An update from Network for Africa CEO Annabel Harris on our project in northern Uganda, following her recent visit.
There has been much talk in the media this week of mental illness, following the sad suicide of comedian Robin Williams. It’s high time that depression and its tragic partner, suicide, made it onto the news agenda.
A recently bereaved father bravely took to the airwaves and spoke of his son’s suicide, in a bid to spark a debate about the illness “that no one dares to speak of”. He said the majority of suicidal callers on his watch as a Samaritan are women, yet in 2012, 76% of suicides were men. Treatment in the developed world is woefully inadequate, with cuts in mental health services in the UK resulting in a 9-month wait for psychiatric help. This is echoed by the Royal College of Psychiatrists’ new president who says that two-thirds of psychiatric patients get no treatment at all – it’s not just a case of long waiting lists. Meanwhile, in the US, more than 30,000 people a year take their own lives.
Transpose this to northern Uganda and imagine living through 22 years of war on your doorstep, with multiple acts of unspeakable brutality happening before your eyes, often to your loved ones. Imagine losing your home, your livelihood and spending 22 years in a refugee camp with 85,000 other people all suffering in equal measure.
Six years ago, when we started working with our project partner in Patongo, we found a community in deep trauma, where depression and suicide were rife and an integral part of daily life. Nobody talked about it, however – there was stigma and shame attached to it – and men, young and old, self-medicated with alcohol, leading to another set of problems, notably rape, domestic violence and rising HIV rates.

◆ Data excerpts ◆
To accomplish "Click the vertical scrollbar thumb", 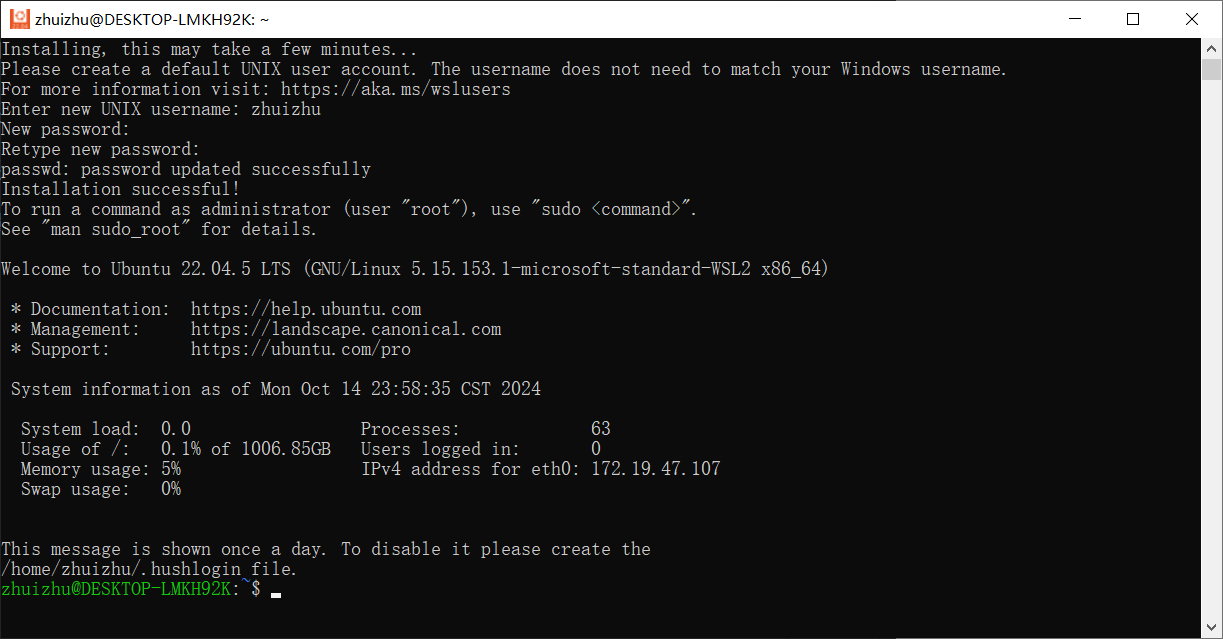I will (x=1211, y=69).
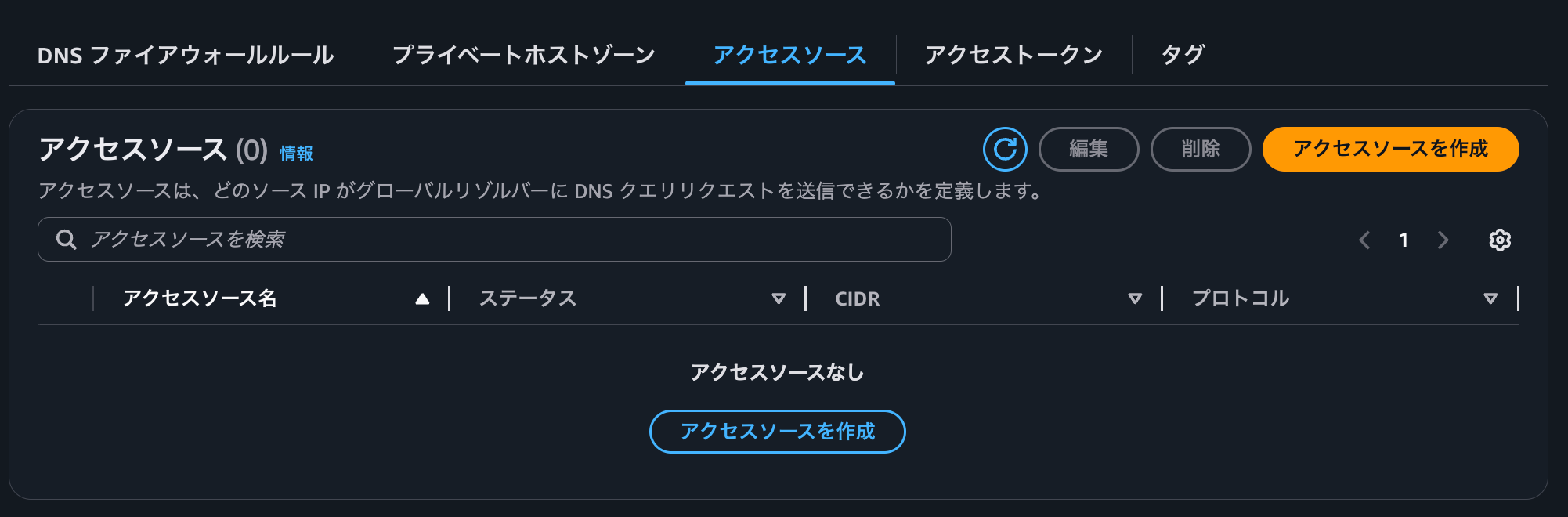Sort by アクセスソース名 column arrow
This screenshot has height=517, width=1568.
click(424, 298)
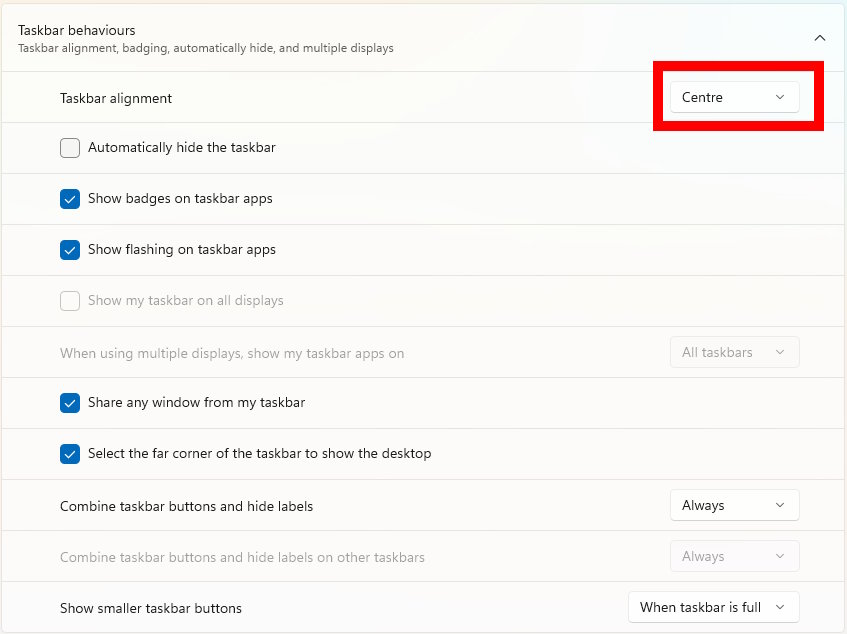
Task: Untick the far corner show desktop checkbox
Action: (70, 454)
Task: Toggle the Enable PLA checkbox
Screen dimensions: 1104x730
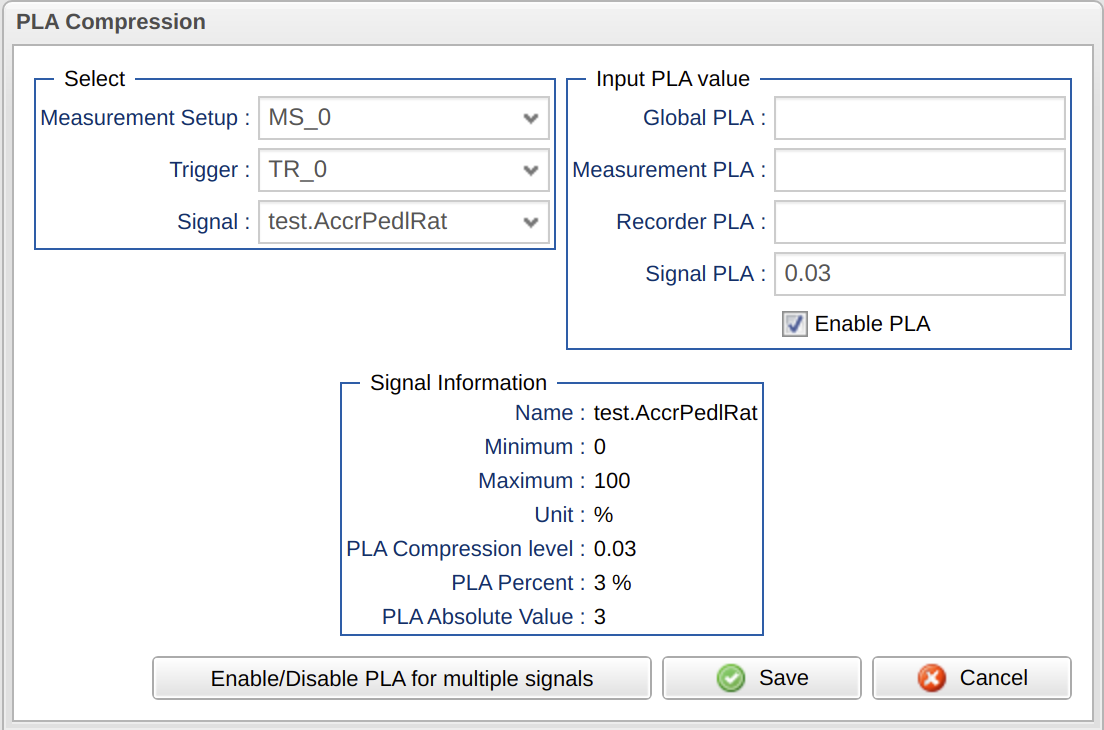Action: tap(795, 324)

◆ Things to do ◆
a – Do these statements agree with the Network for Africa update on northern Uganda? Answer yes or no for each, and quote the words of the update that decide it. (i) In 2012, most people who died by suicide were men. (ii) Cuts to UK mental health services have led to a six-month wait for psychiatric help. (iii) When the work in Patongo began, people there spoke openly about depression and suicide.
b – Write what comes next in the Network for Africa update on northern Uganda, starting after its final paragraph.

◆ Responses to the tasks ◆
a –
(i) Yes: "in 2012, 76% of suicides were men"
(ii) No: "resulting in a 9-month wait for psychiatric help"
(iii) No: "Nobody talked about it, however – there was stigma and shame attached to it"

b –
There is a different narrative in Patongo now. On my recent visit in July I saw a community that is well on the way to recovery. Our team of community counsellors has helped countless people learn to manage their depression and anxiety through gentle support and by sharing counselling techniques. Their radio ‘phone-in shows have alleviated the isolation experienced by people far and wide who previously thought they were alone with their depression.
People have told me they are sufficiently recovered to rediscover their agricultural heritage and start working the land again. I visited five of our community groups who have been given start-up agricultural projects and I saw their pride in, and commitment to, their collective smallholdings.
Our project partner told me that our post-war counselling work in Patongo is nearly done. What we now need is to provide all our community groups with sustainable agricultural projects, and then move on to a new area where people are still suffering.
This is not to say there isn’t still work to be done to address sexual and domestic violence and HIV, but I left convinced that tackling depression and anxiety is an essential first step to rebuilding a healthy and productive community that is recovering from war. We have now completed that first step. Thank you for your help and support in making this possible.